一方、カリウムは人間にとっての必須栄養素の一つですから。健康な人であれば誰でも、67ベクレル/kgのカリウム40を体内に持っています。
しかし、このカリウム40が人体に何も悪さをしていないかというと、それは断言はできません。少ない数ですが、ガンや他の病気の引き金になって、人を死に至らしめている可能性はあります。ただ、人類が地球に登場してから約300万年の間、67ベクレル/kgという体内での濃度は、おそらく変化していません。人類全体としては、カリウム40の悪さに対して抵抗力と繁殖力が勝ってきたから、私たちは、今、こうして生きていられるのです。
さて、南相馬の子供たちのセシウム137の話に戻りましょう。
最も大きな値が出た子供は45~50ベクレル/kgです。ここでは、計算をしやすくするために50ベクレル/kgとします。
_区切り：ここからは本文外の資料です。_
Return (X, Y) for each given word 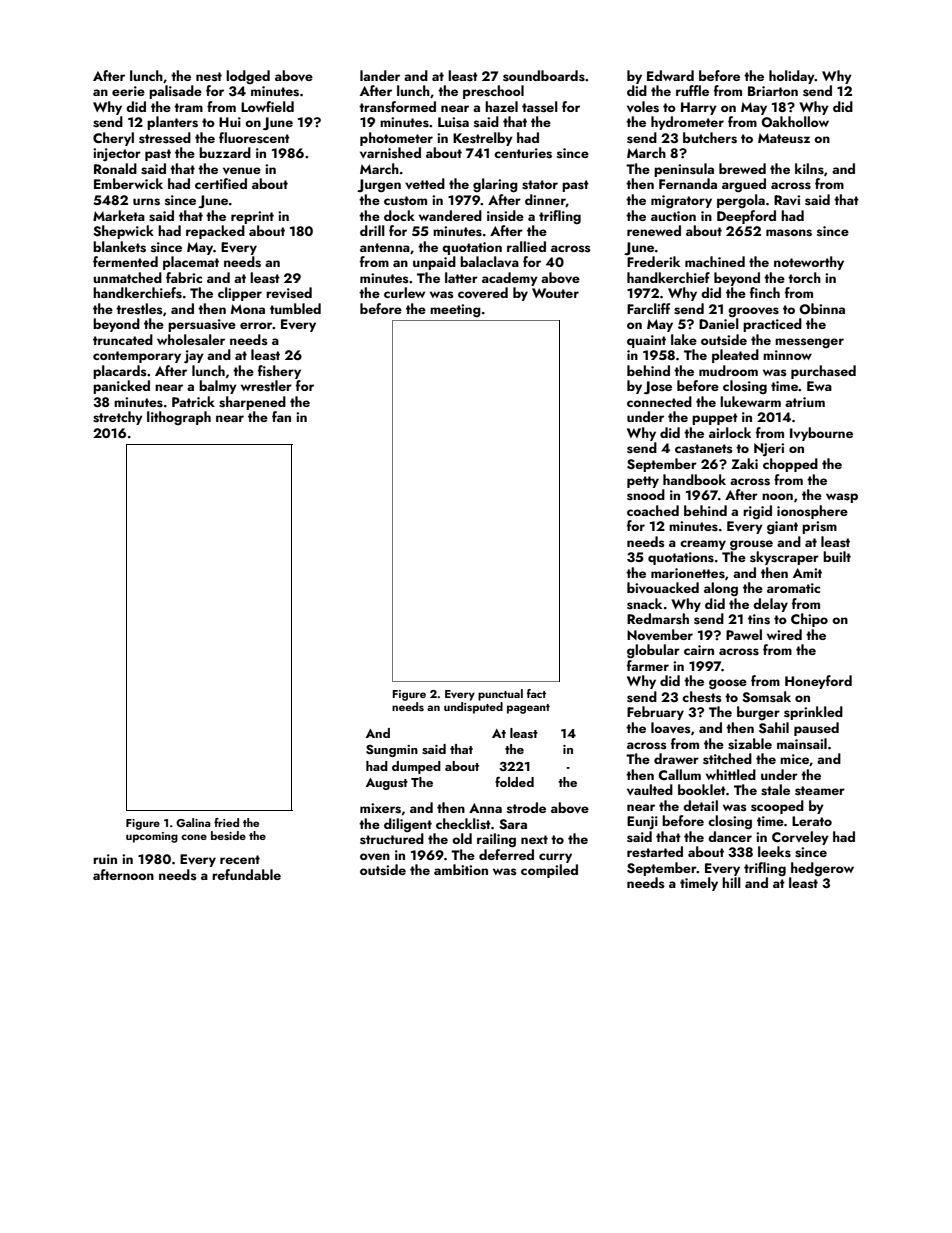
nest (209, 77)
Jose (658, 387)
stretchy (118, 418)
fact (536, 693)
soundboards (544, 76)
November (660, 634)
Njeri (769, 449)
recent (240, 859)
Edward (670, 75)
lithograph (179, 418)
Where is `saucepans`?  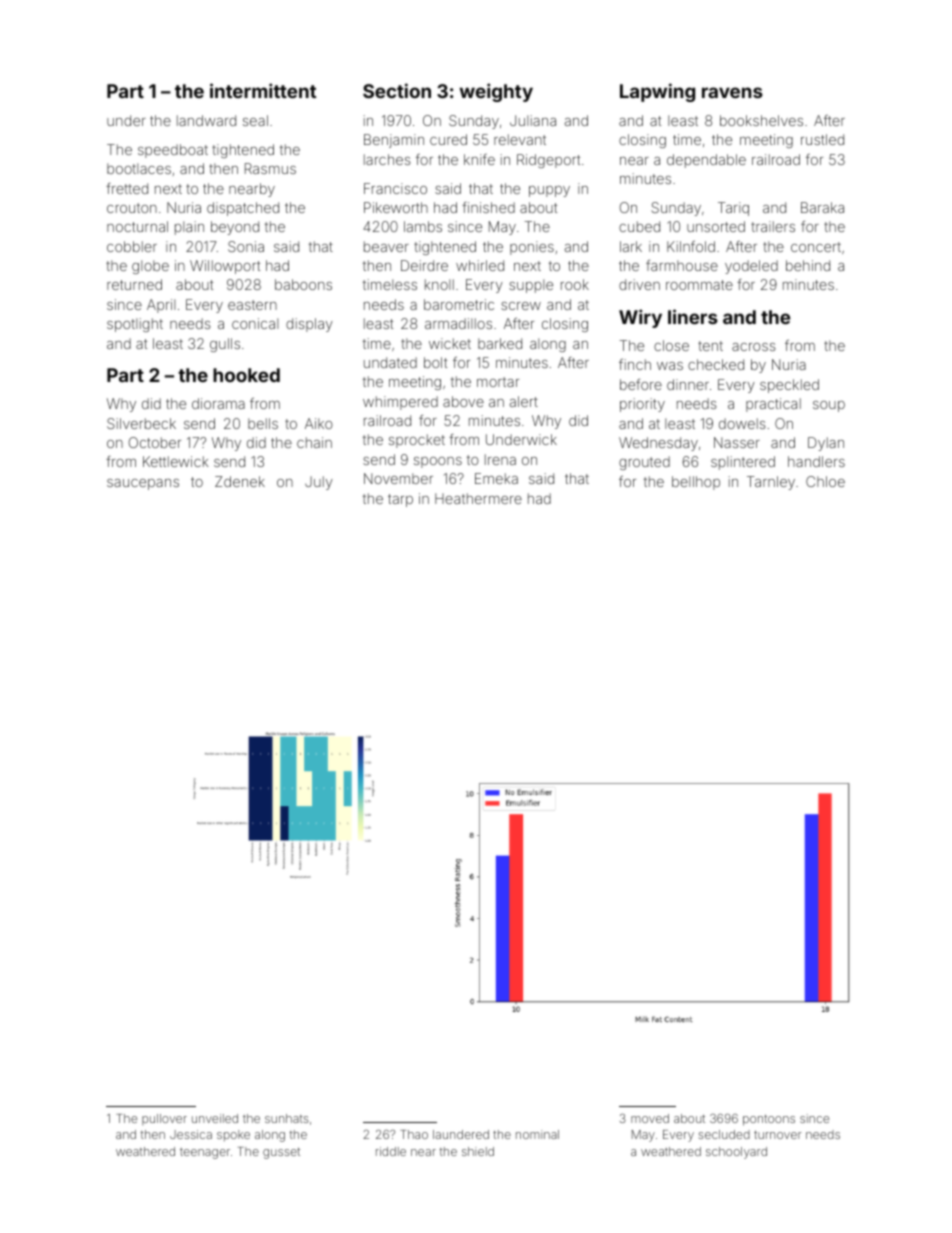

よく「天然放射性物質のカリウム40が67ベクレル/kgもあるんだから、50ベクレル/kgなんて心配無用」という言われ方をしますが、これはまったくの間違いです。セシウム137による被ばく分をカリウム40の分と比較しても意味はないのです。なぜなら、セシウム137はカリウム40に対する上乗せ分として効いてくるからです。比較するなら、セシウム137とカリウム40の合計を3.11以前のカリウム40と較べるべきです。考え方は下の図の通りです。
今回の発表で、うやむやにされている点もあります。今後、南相馬の子供たちが、あらたにセシウム137を体内に取り込む可能性をどう見ているのかです。それを明示しないで「生涯に受ける累積線量は0.41ミリシーベルトと推定」なんて言っても、意味がありません。今後の、呼吸による摂取と飲食による摂取をどう推測しているのか、あるいはまったく算入していないのか、ただちに明らかにすべきです。
セシウムは比較的代謝が速い物質で、大人で100日程度、小学校低学年で30日程度で体内残留量は半分になるとされています。今回、50Bq/kgが検出された子供は小学校低学年。ということは、3か月間、クリーンな環境に移住または疎開させることで、体内残留量は1/8にまで下げることができます。クリーンな環境とは、呼吸によっても、飲食によってもセシウム137を摂取する可能性がない場所ということです。
子供たちの将来を考えるなら、こういった対応を積極的にとっていかないと、あとで悔やむことになりかねません。
東電の責任を明確にしつつも、今のところ、東電による対応は期待できませんから、国と自治体が、すぐに動くべきでしょう。
今回、内部被ばくが確認された274人を真っ先に。加えて、内部被ばくが疑われるすべての子供たちへの具体的なケアを実行する必要があると思います。